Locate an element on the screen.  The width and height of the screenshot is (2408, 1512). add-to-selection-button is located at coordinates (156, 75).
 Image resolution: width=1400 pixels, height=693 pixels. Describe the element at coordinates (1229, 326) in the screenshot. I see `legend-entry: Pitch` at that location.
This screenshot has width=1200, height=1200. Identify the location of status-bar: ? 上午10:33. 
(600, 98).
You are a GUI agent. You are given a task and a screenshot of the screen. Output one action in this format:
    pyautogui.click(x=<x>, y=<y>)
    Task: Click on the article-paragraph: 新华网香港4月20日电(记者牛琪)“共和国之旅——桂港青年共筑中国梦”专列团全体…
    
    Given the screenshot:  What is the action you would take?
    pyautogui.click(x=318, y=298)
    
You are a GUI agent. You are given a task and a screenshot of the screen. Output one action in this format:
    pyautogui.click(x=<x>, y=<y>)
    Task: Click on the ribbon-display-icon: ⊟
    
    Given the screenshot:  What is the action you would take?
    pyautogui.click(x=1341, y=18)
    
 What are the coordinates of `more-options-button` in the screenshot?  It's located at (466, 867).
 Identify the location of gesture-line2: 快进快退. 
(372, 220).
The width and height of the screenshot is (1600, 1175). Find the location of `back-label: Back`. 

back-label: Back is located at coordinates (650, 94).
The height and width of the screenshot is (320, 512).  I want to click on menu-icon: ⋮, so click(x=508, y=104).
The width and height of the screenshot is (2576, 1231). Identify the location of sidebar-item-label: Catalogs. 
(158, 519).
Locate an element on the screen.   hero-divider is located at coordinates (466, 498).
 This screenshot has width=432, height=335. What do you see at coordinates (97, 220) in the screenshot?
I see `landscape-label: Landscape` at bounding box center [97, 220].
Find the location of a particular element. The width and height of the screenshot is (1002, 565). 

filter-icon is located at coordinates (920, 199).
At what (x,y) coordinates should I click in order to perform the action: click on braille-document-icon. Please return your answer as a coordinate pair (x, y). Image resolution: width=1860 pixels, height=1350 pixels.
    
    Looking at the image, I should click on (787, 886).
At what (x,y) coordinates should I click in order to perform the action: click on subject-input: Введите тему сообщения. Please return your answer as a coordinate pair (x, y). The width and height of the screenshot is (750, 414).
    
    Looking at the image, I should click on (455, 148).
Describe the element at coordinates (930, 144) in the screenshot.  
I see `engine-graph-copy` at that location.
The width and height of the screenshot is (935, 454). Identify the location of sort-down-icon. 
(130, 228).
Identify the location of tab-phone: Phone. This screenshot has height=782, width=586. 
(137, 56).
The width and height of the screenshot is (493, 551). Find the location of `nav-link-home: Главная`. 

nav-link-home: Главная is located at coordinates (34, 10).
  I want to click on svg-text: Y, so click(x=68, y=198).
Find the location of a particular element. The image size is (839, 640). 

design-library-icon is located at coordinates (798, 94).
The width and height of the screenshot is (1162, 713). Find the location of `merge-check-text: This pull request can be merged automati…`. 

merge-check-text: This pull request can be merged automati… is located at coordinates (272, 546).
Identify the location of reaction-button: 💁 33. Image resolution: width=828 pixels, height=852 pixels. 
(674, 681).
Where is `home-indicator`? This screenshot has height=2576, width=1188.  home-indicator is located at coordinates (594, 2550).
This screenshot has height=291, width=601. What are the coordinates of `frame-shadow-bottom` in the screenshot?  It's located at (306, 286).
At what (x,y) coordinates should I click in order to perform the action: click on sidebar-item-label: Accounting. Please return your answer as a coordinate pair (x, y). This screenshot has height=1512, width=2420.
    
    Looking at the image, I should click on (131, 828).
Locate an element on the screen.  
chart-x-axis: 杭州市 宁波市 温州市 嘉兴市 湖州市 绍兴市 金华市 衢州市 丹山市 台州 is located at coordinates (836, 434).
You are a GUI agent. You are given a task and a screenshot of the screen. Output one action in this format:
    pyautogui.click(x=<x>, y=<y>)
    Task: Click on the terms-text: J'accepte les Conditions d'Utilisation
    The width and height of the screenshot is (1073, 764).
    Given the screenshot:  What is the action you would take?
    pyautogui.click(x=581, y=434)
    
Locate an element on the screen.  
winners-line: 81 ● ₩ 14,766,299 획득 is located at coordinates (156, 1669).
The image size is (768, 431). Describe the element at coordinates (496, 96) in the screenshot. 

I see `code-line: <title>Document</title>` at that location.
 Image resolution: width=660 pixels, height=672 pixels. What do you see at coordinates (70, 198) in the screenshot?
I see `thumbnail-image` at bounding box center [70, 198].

## Try it
Print the data above again line for line, with every character, space, and line break left as it is.

## Written reply
Locate an element on the screen.  The width and height of the screenshot is (2408, 1512). add-to-selection-button is located at coordinates (156, 75).
 Image resolution: width=1400 pixels, height=693 pixels. Describe the element at coordinates (1229, 326) in the screenshot. I see `legend-entry: Pitch` at that location.
This screenshot has width=1200, height=1200. Identify the location of status-bar: ? 上午10:33. 
(600, 98).
You are a GUI agent. You are given a task and a screenshot of the screen. Output one action in this format:
    pyautogui.click(x=<x>, y=<y>)
    Task: Click on the article-paragraph: 新华网香港4月20日电(记者牛琪)“共和国之旅——桂港青年共筑中国梦”专列团全体…
    
    Given the screenshot:  What is the action you would take?
    pyautogui.click(x=318, y=298)
    
You are a GUI agent. You are given a task and a screenshot of the screen. Output one action in this format:
    pyautogui.click(x=<x>, y=<y>)
    Task: Click on the ribbon-display-icon: ⊟
    
    Given the screenshot:  What is the action you would take?
    pyautogui.click(x=1341, y=18)
    
 What are the coordinates of `more-options-button` in the screenshot?  It's located at (466, 867).
 Identify the location of gesture-line2: 快进快退. 
(372, 220).
The width and height of the screenshot is (1600, 1175). Find the location of `back-label: Back`. 

back-label: Back is located at coordinates (650, 94).
The height and width of the screenshot is (320, 512).  I want to click on menu-icon: ⋮, so click(x=508, y=104).
The width and height of the screenshot is (2576, 1231). Identify the location of sidebar-item-label: Catalogs. 
(158, 519).
Locate an element on the screen.   hero-divider is located at coordinates (466, 498).
 This screenshot has width=432, height=335. What do you see at coordinates (97, 220) in the screenshot?
I see `landscape-label: Landscape` at bounding box center [97, 220].
Find the location of a particular element. The width and height of the screenshot is (1002, 565). 

filter-icon is located at coordinates (920, 199).
At what (x,y) coordinates should I click in order to perform the action: click on braille-document-icon. Please return your answer as a coordinate pair (x, y). Image resolution: width=1860 pixels, height=1350 pixels.
    
    Looking at the image, I should click on (787, 886).
At what (x,y) coordinates should I click in order to perform the action: click on subject-input: Введите тему сообщения. Please return your answer as a coordinate pair (x, y). The width and height of the screenshot is (750, 414).
    
    Looking at the image, I should click on (455, 148).
Describe the element at coordinates (930, 144) in the screenshot.  
I see `engine-graph-copy` at that location.
The width and height of the screenshot is (935, 454). Identify the location of sort-down-icon. 
(130, 228).
Identify the location of tab-phone: Phone. This screenshot has height=782, width=586. 
(137, 56).
The width and height of the screenshot is (493, 551). Find the location of `nav-link-home: Главная`. 

nav-link-home: Главная is located at coordinates (34, 10).
  I want to click on svg-text: Y, so click(x=68, y=198).
Find the location of a particular element. The image size is (839, 640). 

design-library-icon is located at coordinates (798, 94).
The width and height of the screenshot is (1162, 713). Find the location of `merge-check-text: This pull request can be merged automati…`. 

merge-check-text: This pull request can be merged automati… is located at coordinates (272, 546).
Identify the location of reaction-button: 💁 33. Image resolution: width=828 pixels, height=852 pixels. 
(674, 681).
Where is `home-indicator`? This screenshot has height=2576, width=1188.  home-indicator is located at coordinates (594, 2550).
This screenshot has height=291, width=601. What are the coordinates of `frame-shadow-bottom` in the screenshot?  It's located at (306, 286).
At what (x,y) coordinates should I click in order to perform the action: click on sidebar-item-label: Accounting. Please return your answer as a coordinate pair (x, y). This screenshot has height=1512, width=2420.
    
    Looking at the image, I should click on (131, 828).
Locate an element on the screen.  
chart-x-axis: 杭州市 宁波市 温州市 嘉兴市 湖州市 绍兴市 金华市 衢州市 丹山市 台州 is located at coordinates (836, 434).
You are a GUI agent. You are given a task and a screenshot of the screen. Output one action in this format:
    pyautogui.click(x=<x>, y=<y>)
    Task: Click on the terms-text: J'accepte les Conditions d'Utilisation
    The width and height of the screenshot is (1073, 764).
    Given the screenshot:  What is the action you would take?
    pyautogui.click(x=581, y=434)
    
Locate an element on the screen.  
winners-line: 81 ● ₩ 14,766,299 획득 is located at coordinates (156, 1669).
The image size is (768, 431). Describe the element at coordinates (496, 96) in the screenshot. 

I see `code-line: <title>Document</title>` at that location.
 Image resolution: width=660 pixels, height=672 pixels. What do you see at coordinates (70, 198) in the screenshot?
I see `thumbnail-image` at bounding box center [70, 198].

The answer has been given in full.